Count the lines in the records that contain the string "toolbar", and give only that number.

Stored items from a collection:
:::

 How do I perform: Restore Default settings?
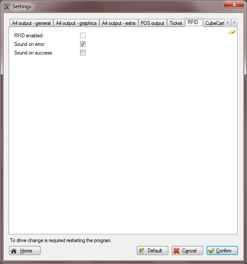(x=152, y=251)
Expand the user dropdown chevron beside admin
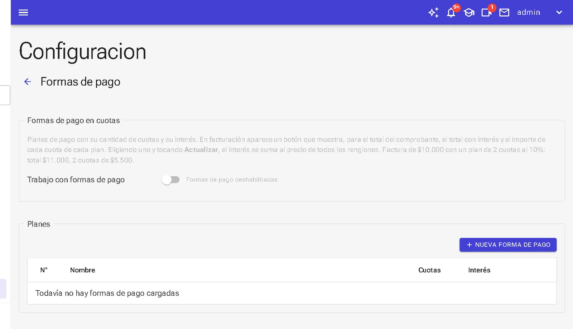The image size is (573, 329). point(559,13)
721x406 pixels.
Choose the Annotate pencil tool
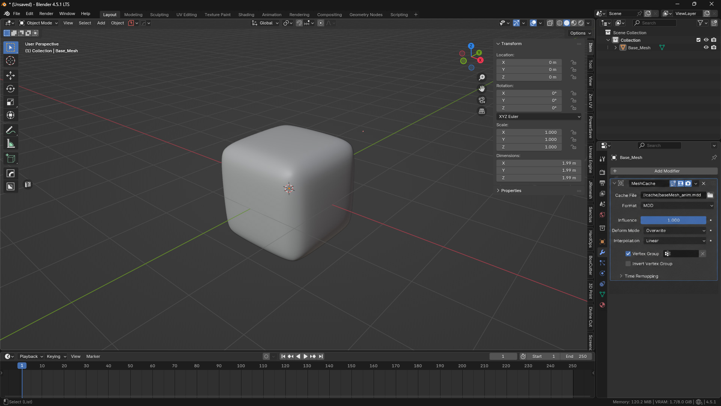tap(11, 130)
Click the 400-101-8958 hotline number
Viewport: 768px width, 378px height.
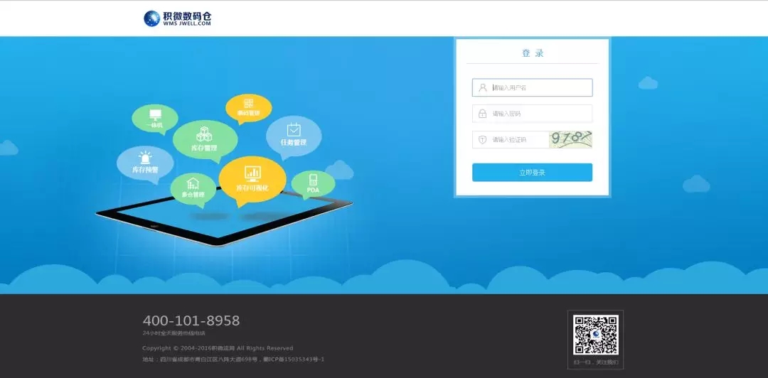point(191,320)

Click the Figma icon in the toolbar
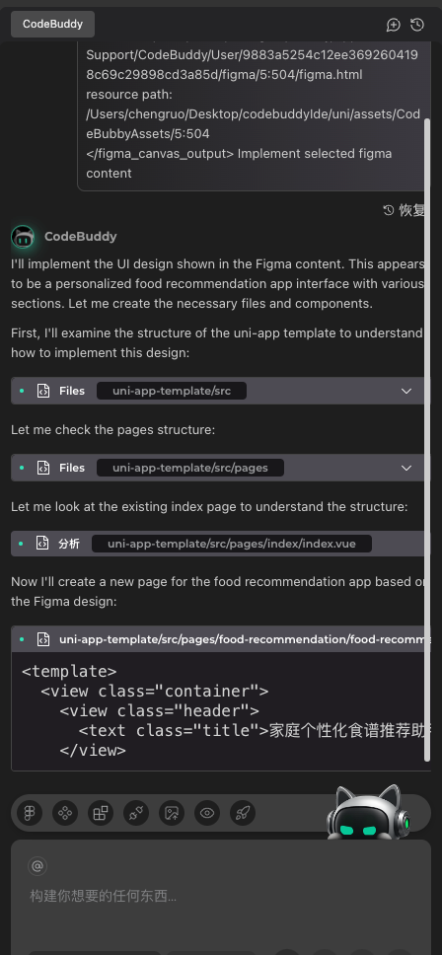coord(30,813)
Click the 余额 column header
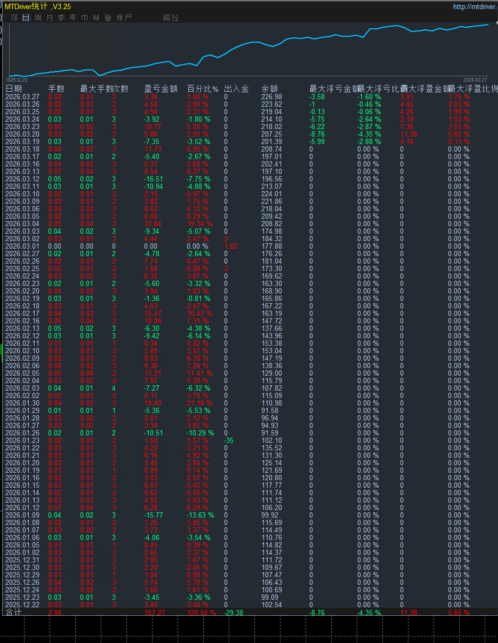The height and width of the screenshot is (643, 498). point(270,89)
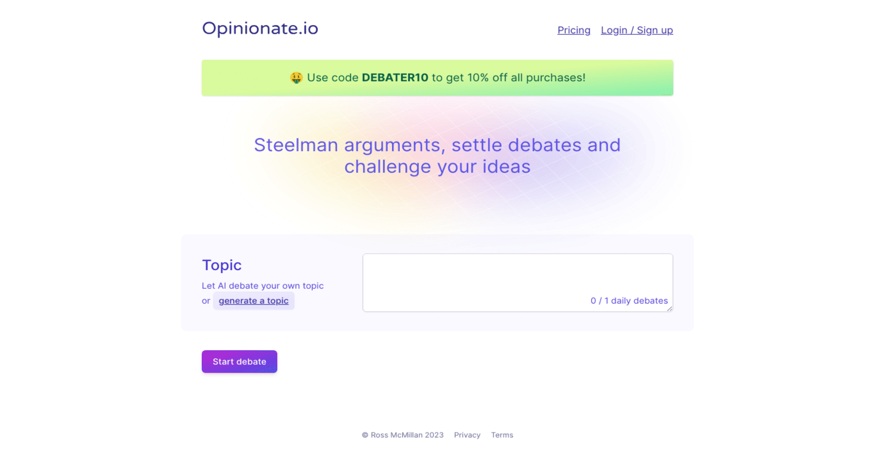View the Privacy policy

coord(467,435)
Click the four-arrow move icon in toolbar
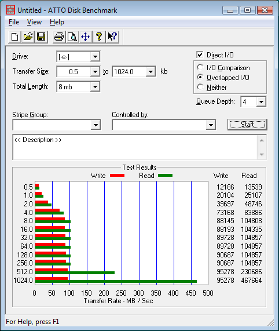Screen dimensions: 279x331 (x=86, y=37)
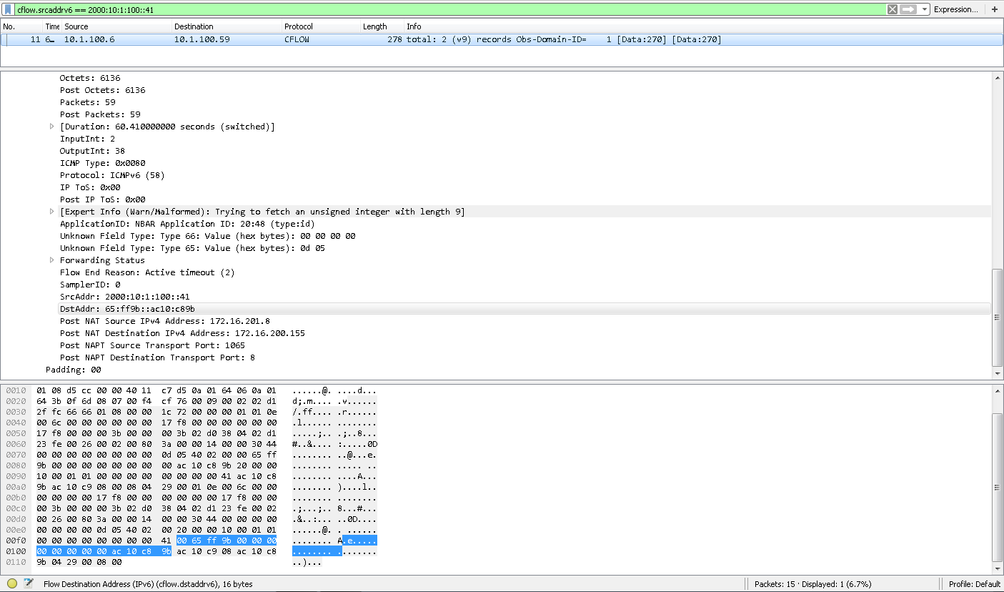
Task: Expand the Expert Info Warn/Malformed node
Action: [x=51, y=212]
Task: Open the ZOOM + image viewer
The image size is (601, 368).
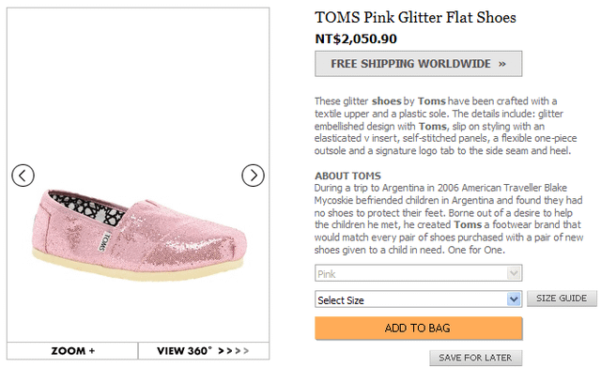Action: (72, 351)
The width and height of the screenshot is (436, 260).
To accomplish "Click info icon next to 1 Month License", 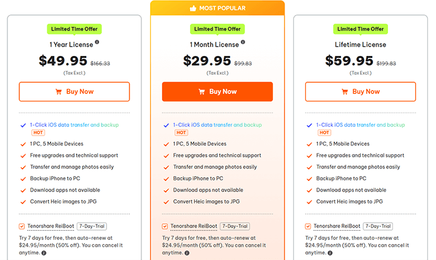I will [243, 42].
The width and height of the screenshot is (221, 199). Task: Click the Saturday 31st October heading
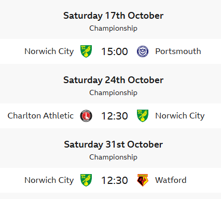(x=113, y=144)
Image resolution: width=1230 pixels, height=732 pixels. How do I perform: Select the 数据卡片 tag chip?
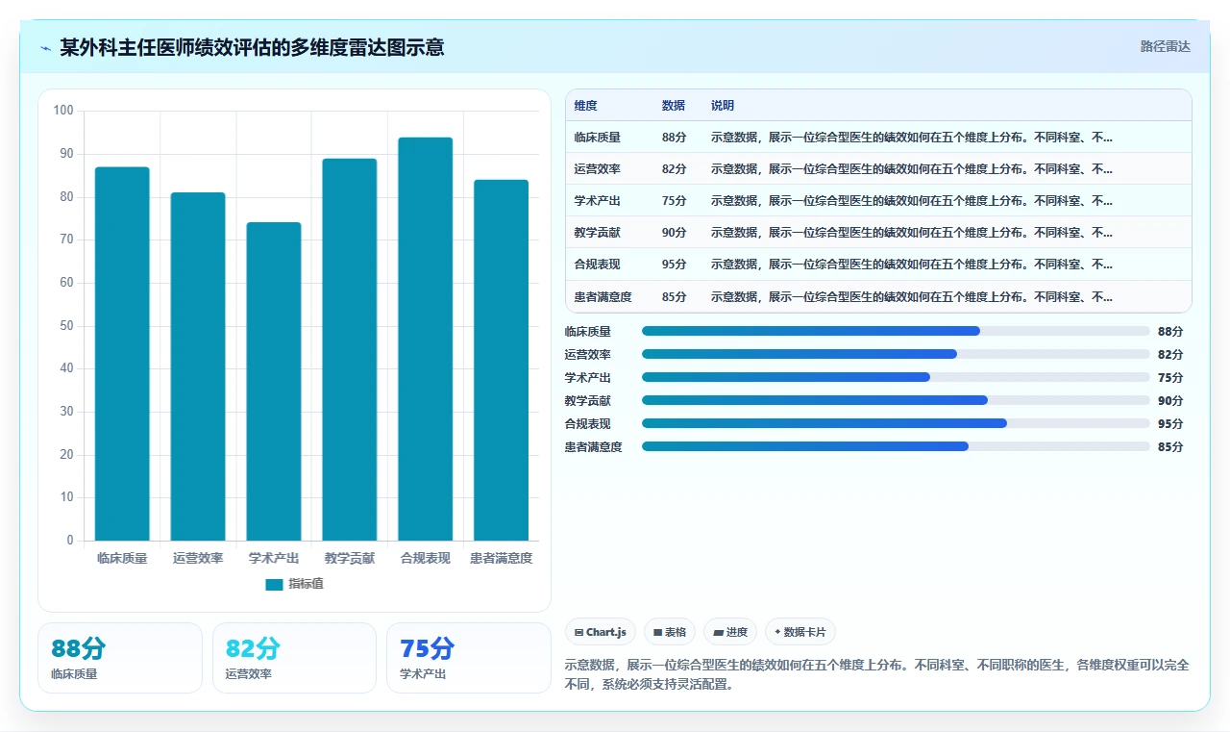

:::

# Output of the exercise:
2